-- Available data follows --

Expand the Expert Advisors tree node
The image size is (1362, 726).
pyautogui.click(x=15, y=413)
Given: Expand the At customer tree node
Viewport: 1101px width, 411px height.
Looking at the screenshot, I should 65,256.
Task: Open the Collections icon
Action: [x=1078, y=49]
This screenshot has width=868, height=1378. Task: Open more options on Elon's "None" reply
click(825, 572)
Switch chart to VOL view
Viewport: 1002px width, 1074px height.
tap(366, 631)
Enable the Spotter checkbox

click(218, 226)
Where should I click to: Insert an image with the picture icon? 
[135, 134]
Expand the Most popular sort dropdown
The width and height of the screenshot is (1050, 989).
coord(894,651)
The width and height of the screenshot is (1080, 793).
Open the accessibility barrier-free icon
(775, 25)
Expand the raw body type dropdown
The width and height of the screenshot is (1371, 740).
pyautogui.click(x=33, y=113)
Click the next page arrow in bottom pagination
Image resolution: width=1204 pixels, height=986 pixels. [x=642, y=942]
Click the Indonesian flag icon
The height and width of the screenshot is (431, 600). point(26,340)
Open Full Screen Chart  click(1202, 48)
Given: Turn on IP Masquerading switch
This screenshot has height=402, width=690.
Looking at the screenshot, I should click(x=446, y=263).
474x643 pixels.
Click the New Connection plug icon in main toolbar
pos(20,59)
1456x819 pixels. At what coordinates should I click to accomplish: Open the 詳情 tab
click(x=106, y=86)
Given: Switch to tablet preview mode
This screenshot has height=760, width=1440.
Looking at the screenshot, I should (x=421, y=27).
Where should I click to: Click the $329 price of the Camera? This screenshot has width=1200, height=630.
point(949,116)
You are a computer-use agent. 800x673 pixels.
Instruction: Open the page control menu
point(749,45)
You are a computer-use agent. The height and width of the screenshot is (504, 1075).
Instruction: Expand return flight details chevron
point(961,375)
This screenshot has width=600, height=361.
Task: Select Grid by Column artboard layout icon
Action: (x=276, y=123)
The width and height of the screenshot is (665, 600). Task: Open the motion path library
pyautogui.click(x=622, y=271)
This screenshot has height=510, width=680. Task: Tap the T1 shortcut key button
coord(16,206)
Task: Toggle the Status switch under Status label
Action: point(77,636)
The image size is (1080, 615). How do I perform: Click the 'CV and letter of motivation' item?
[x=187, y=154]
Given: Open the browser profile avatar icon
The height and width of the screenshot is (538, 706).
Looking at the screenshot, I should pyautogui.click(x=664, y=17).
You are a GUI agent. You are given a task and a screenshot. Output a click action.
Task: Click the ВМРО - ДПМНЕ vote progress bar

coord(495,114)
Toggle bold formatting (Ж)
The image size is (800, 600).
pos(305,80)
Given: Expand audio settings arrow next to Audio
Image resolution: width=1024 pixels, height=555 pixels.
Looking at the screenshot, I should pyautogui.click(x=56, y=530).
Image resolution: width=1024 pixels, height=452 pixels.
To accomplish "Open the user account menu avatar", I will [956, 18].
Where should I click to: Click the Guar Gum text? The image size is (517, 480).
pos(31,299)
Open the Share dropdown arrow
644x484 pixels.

-- Available data concluded --

Please go through the data above and copy each line that has the word "avatar".

Given: Open the browser profile avatar icon
To accomplish "Open the user account menu avatar", I will [956, 18].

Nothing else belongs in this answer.